On Sunday, German newspaper Der Spiegel published a story about the National Security Agency’s “Tailored Access Operations” unit, based in San Antonio, Texas. The NSA, whose mandate concerns intercepting electronic communications, is usually associated with high-tech espionage. Buried in the article, however, is an altogether lower-tech revelation: the NSA’s TAO unit has swiped computers in transit. Says Der Spiegel: “If a target person, agency or company orders a new computer or related accessories, for example, TAO can divert the shipping delivery to its own secret workshops.”
From there, the NSA can install malicious software or even hardware components on the intercepted computer. The NSA refers to this technique as “interdiction,” a term reminiscent of the way the Drug Enforcement Agency nabs drug smugglers on their way into the U.S. To better understand the implications of this interception, I spoke with Kit Walsh, a fellow at the Cyberlaw Clinic of Harvard University’s Berkman Center for Internet and Society.
Intercepting packages and bugging them is an older technique than, say, collecting location data from cell phones. Is there clear legal precedent for secretly installing hardware onto confiscated computers?
Walsh: While dragnet surveillance is contrary to the Constitution, intrusive targeted surveillance can be authorized by a judge. If there is probable cause to believe the intrusion will yield evidence of a particular crime, then particular intrusions of specific scope can be authorized by an impartial judge. That’s the basic framework required by the Constitution.
Knowing that this tactic is being used does not tell us how its use is being governed.
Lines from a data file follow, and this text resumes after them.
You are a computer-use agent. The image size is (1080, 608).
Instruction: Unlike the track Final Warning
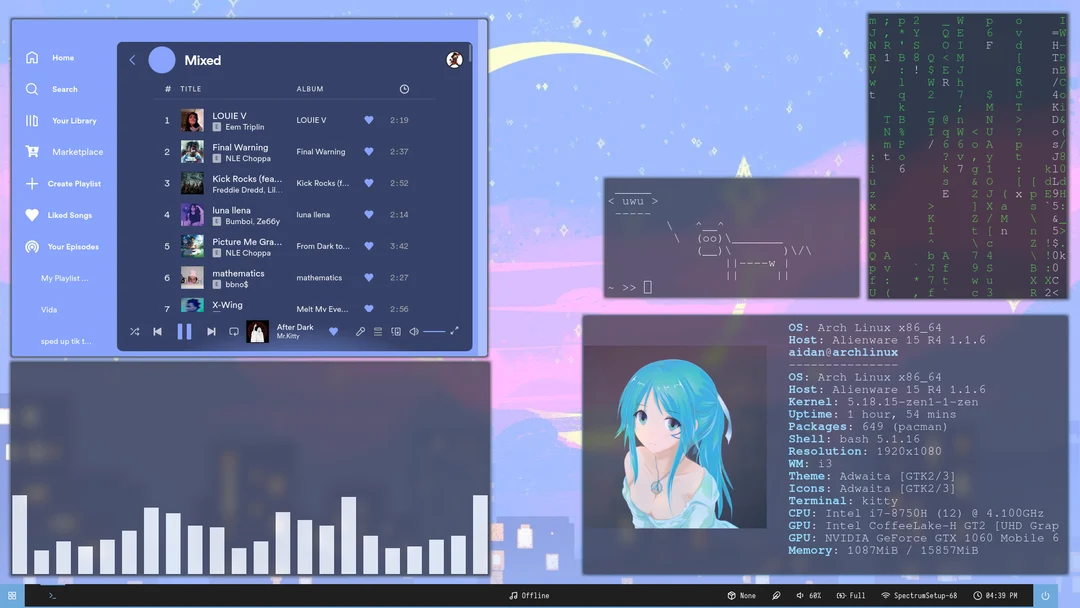(368, 151)
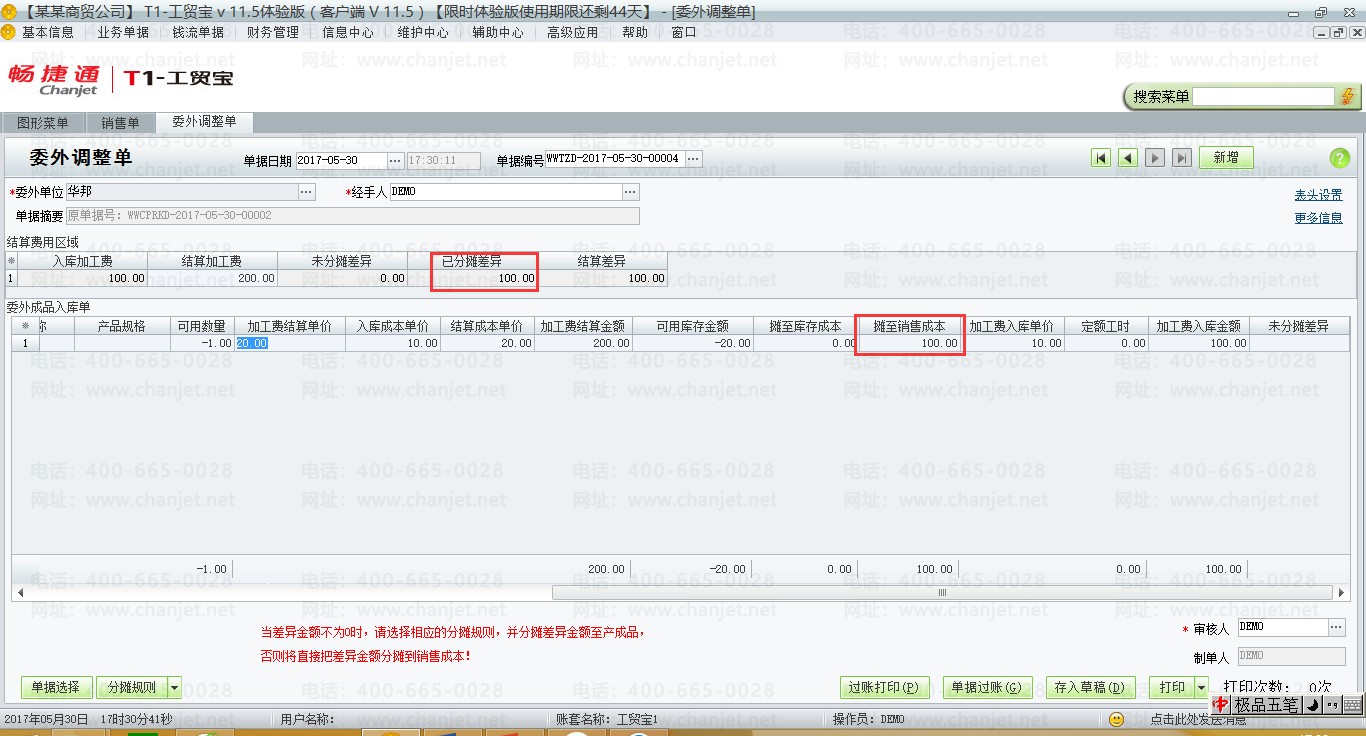Expand the 打印 dropdown arrow
Image resolution: width=1366 pixels, height=736 pixels.
pyautogui.click(x=1201, y=688)
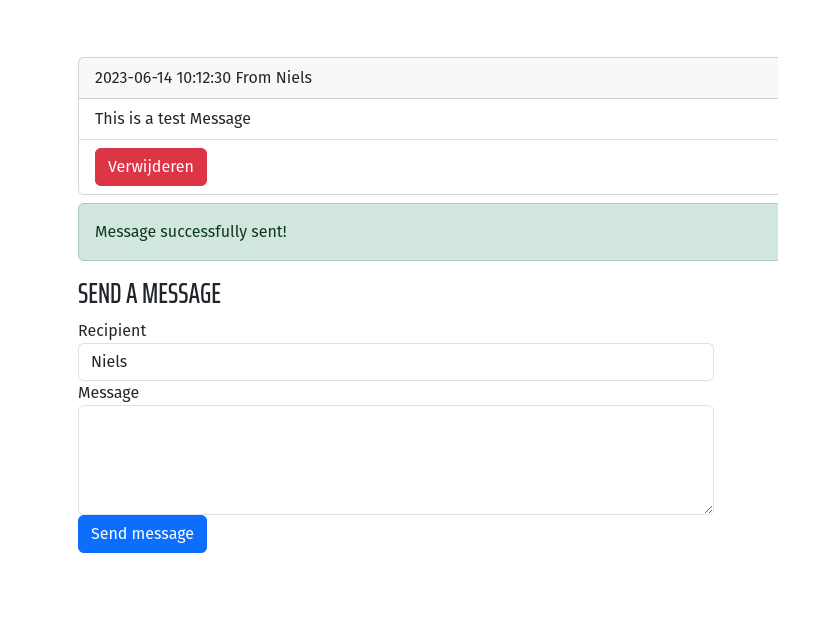Click the message card body row
This screenshot has width=838, height=630.
[428, 119]
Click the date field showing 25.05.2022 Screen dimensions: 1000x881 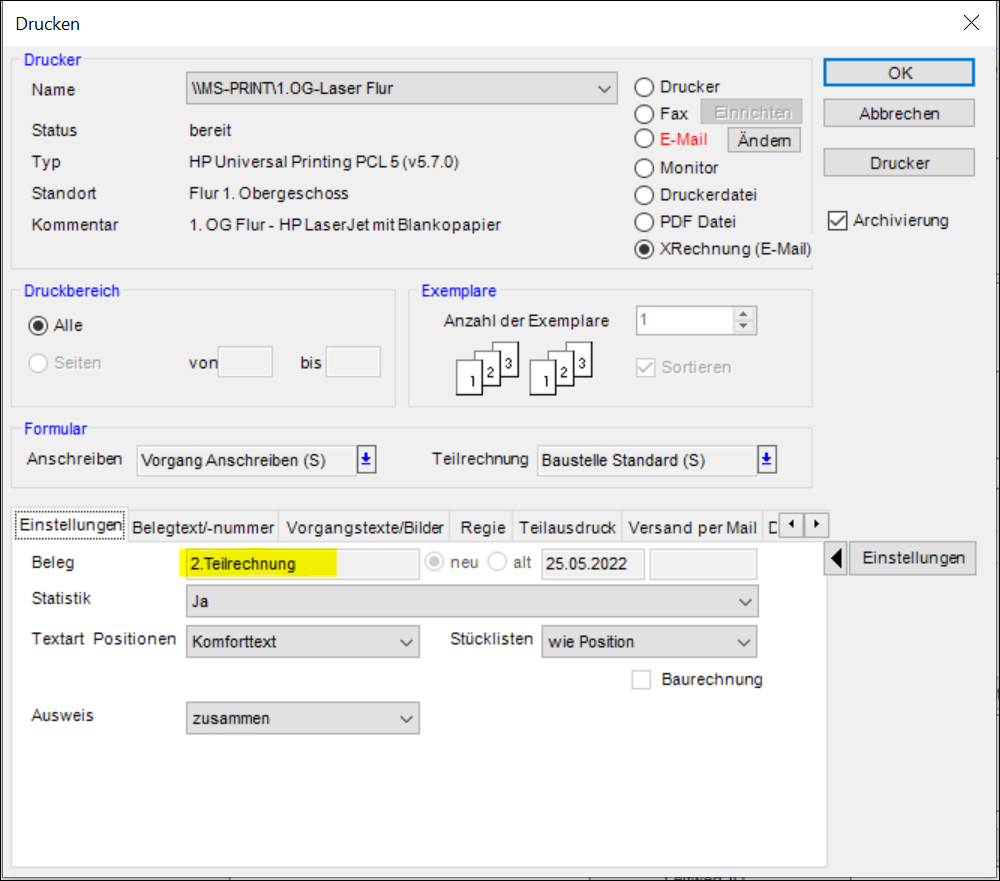tap(593, 564)
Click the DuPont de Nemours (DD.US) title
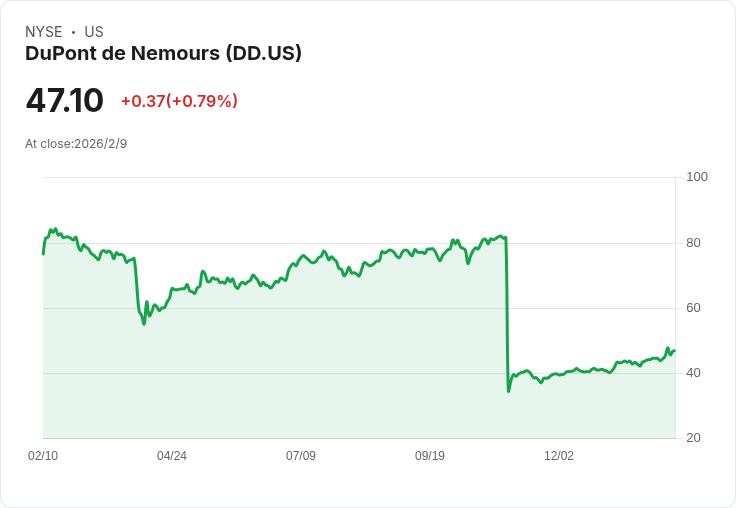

Knowing that this tactic is being used does not tell us how its use is being governed. It could be in use in rampantly illegal ways, or constrained only to narrow, legitimate circumstances. We cannot know. Which is itself a problem in a democratic nation. Thanks to Snowden, we are having the overdue public debate about how our government should and shouldn’t spy on us and others.
Of course, it is unlikely that the NSA is constraining itself to what is constitutional, given that they have the very broad FISA statute to work with and they are willing to stretch the English language to the breaking point in their secret interpretations of the law. U.S. law is also very bad at protecting any rights of foreigners in the intelligence-gathering context.
What rights does such interception by the NSA threaten?
Walsh: This kind of surveillance implicates the same rights of privacy as other forms of surveillance, with the consequent chilling effect on free speech and freedom to associate with persons of your choosing. To give a technical answer, it also implicates the target’s property right in the device being modified.
What do you see as the most troubling consequence of this?
Walsh: This tactic makes it more difficult and expensive for activists, journalists, and others to acquire computing devices they can trust, and inevitably people and organizations will be compromised and have a reduced ability to hold their government accountable. It dangerously alters the relationship between the people and the state.
Unlike broader metadata collection, these “interdictions” seem to be targeted. For the general public, is that a good thing? What does it mean for activists?
Walsh: This tactic is used in addition to, not instead of, dragnet surveillance. If the NSA had to justify intrusions to a neutral judge, with respect to particular individuals, that would be a much healthier system than the one that has evolved in the U.S., closer both to the Constitution and to the governance scheme envisioned by Congress when it set up the FISA court.
Any further thoughts on the matter?
Walsh: Even if you personally don’t feel you need privacy, you can help those who do just by playing with anonymization technology such as Tor and encryption technology for communications, so no one sticks out as one of the few users of privacy-enabling technologies.